RFID破解之小区电动车充电卡

炎炎夏日,很快发现每天骑车出去电动车电卡的消费惊人呀( ▼-▼ )…

环境及工具

Win xp pro sp3
M1卡破解工具
NFCGUI-Pro.exe
HexCmp.exe

先来看看我们的主角

起初刚办卡的时候,办卡阿姨说办一次卡充一次钱,不提供续充!果断不淡定了啊!用M1卡破解工具成功破解key,源数据dump下来一份。 之后就没管了,想着先用着,没有了再说!就在昨天充电的时候发现刷不上卡了,想着是没钱了,回来dump下数据发现真的是没钱了。

没办法,还要充电呢( ▼-▼ )。首先想到的是重放,这个最简单省事(不过也可能不成功)。还记得最初办卡时,dump下来的源数据吧,原封不动再写进卡里( ̄▽ ̄)"

上图中,10 27是十六进制显示的,还有数据的存放到卡里是倒序写入,所以正确的数据是0×2710即10000(十进制),再加上保留2位小数,那就是100.00正好是办卡时的钱数。中间的EF D8是校验位这个下面在修改任意金额时会分析。

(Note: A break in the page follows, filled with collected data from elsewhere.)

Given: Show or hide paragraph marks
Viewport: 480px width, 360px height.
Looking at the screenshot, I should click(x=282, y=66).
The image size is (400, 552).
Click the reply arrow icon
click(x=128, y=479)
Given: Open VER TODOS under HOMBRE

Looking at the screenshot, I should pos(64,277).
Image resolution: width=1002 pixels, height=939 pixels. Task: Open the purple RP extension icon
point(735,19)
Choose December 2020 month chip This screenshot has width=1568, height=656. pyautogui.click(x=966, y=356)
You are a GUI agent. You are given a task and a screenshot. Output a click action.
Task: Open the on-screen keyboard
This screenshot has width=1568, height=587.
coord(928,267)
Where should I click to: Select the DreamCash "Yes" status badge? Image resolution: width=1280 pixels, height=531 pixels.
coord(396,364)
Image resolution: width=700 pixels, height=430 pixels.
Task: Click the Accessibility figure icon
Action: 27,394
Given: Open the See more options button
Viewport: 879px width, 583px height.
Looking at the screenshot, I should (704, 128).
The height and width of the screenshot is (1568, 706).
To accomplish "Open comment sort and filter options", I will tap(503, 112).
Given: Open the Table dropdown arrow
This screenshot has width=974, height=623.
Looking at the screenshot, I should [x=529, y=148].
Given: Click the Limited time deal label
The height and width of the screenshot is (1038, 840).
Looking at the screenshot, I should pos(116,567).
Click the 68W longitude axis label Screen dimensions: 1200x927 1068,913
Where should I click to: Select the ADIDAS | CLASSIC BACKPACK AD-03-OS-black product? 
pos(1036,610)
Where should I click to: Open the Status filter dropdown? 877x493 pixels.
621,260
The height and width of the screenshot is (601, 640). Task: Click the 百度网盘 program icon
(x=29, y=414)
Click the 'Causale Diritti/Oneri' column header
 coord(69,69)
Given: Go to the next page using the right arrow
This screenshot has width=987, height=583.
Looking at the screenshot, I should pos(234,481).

写入工具用的是RadioWar出品的NFCGUI-Pro1.5

注意几点:

1.一定要选择Key B写入
2.两个文件都是选择的源dump的数据
3.看到最下面显示Done 64 of 64 blocks write.说明写入成功了

既然写入成功了,怀着激动的心情跑到刷卡机上测试,yeah,重放成功!( ̄▽ ̄)"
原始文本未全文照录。